Hymes also has concerns. “I dislike the fact that they’re asking the business to pay at least twenty-five percent of the grant,” he says. “A lot of businesses are strapped for cash right now.” He worries about businesses covering the entire cost until they’re reimbursed. “I can’t think of a small business on Washington Street (that) could come up with 10 or 15 grand cash and then wait,” he says.
With its first anniversary April 24, the Breadhouse’s façade is freshly renovated. Hymes weighs the opportunity. “Whenever we invest, we think about the return,” he says. “I have people come in here all the time say ‘I didn’t even read your sign,’” He thinks it over. “When you sell a business or you go out of business, the sign doesn’t really do any good because the next person’s going to take the sign down, but the improvements on the parking lot and the lighting will be forever, and it will actually enhance the business and bring the property value up.” he says.
Bradley hopes the program reflects the city’s renewed interest in her area. “We feel it’s long overdue. Texas Street has a lot of history with it,” she says. “We’re excited that moneys will go to this side of town to do some improvements,” She hopes the city will support their area in other ways. “When they shut down Front Street they do it very strategically so that those businesses don’t lose money, but when it comes to Texas Street, we find out by us trying to get down there and it’s barricaded.”
Bradley looks forward to a positive impact. “Everything’s all pretty on Front Street and East Natchitoches. It can be pretty on Texas Street also,” she says. She wants to see more development. “We had Lee’s Furniture leave and that left a big opening,” she says. “We’d like for them to draw more businesses to Texas Street, and make it more commercial so it can be hustling and bustling like it is on Keyser and on Front Street.”

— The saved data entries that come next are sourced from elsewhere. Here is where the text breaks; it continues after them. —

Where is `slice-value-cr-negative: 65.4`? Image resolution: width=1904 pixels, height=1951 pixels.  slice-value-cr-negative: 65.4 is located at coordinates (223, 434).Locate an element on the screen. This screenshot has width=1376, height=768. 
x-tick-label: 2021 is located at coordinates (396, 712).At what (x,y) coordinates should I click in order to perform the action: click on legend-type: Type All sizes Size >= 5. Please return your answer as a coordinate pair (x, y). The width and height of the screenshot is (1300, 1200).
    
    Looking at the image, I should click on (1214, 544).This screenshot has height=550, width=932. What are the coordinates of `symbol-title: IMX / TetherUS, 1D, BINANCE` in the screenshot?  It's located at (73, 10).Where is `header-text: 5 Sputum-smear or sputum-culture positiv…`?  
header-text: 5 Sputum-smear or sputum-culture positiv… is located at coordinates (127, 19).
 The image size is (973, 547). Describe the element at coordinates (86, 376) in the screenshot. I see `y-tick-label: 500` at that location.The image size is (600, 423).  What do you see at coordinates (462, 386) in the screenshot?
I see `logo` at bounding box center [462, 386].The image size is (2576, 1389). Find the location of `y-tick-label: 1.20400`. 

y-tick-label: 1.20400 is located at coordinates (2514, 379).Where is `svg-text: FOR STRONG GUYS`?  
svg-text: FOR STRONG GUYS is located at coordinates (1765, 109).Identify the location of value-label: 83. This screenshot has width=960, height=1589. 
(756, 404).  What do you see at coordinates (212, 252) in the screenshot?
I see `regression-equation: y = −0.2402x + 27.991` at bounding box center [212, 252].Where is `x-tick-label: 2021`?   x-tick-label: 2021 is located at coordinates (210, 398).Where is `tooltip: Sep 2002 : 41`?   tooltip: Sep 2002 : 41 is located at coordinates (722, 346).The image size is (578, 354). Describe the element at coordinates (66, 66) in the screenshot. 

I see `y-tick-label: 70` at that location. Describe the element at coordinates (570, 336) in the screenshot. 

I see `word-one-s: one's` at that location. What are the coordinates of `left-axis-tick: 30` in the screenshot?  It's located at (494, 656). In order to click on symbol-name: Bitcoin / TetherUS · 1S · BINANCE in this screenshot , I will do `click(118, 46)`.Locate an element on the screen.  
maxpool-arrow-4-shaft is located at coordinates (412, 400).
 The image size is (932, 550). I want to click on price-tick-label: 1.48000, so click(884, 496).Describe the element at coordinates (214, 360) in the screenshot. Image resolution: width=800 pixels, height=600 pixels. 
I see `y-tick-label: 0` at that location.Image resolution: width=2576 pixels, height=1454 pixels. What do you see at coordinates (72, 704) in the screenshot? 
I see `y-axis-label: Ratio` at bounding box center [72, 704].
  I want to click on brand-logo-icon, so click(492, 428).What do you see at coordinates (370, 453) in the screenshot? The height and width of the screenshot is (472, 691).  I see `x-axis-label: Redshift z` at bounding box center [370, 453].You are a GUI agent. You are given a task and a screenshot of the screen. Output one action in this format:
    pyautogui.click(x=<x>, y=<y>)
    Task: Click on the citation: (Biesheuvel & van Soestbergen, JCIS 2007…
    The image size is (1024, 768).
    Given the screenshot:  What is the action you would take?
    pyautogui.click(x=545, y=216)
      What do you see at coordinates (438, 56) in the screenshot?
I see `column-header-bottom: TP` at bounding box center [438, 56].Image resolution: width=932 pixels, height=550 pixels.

Wade believes the program will benefit more than just the property owners who take advantage of it. “One of the objectives is to create more business,” he says. “We’re hoping that businesses will have a ripple effect on the (buildings) that are not occupied and maybe somebody will come put a business in there,” he says. He emphasizes the funds must go to existing businesses, not future ones. “It has to be an existing business. If there’s no employees there (or) if there’s no business going on, it’s considered private property.”
Princess Adkins’ parents own Joanne’s Faster Tax Service. She and her parents also hadn’t heard of the program, but they plan incremental improvements as part of their business strategy. “Every year before tax season we sketch out what we’re going to do,” she says. “The goal after the season is to redo the parking area.” She explains. “There were people in every chair yesterday,” she says. “This year we had to park across the street.”
The grant won’t reimburse Joanne’s recent improvements. “We added lights this year outside so now when it’s dark, it’s lit up,” Adkins says. “We painted last year, but we want to do something else (to) kind of make it more pretty.”
Seasonality presents Joanne’s with unique challenges because the building is empty for months. Adkins points toward the entrance. “Those glass doors actually had been replaced three times,” she says. “They moved over here and had three or four break-ins.” She points to a set of plywood doors her father built on the outside. “It’s not the most beautiful look,” she remarks. “Ever since he boarded it up a little bit and put that lock on the door we haven’t had that problem anymore.”
Adkins indicated the improvements her family made to their building are an investment. “Upgrading different things will attract more people, because the traffic’s there,” she says. “You have to spend money to attract different audiences.”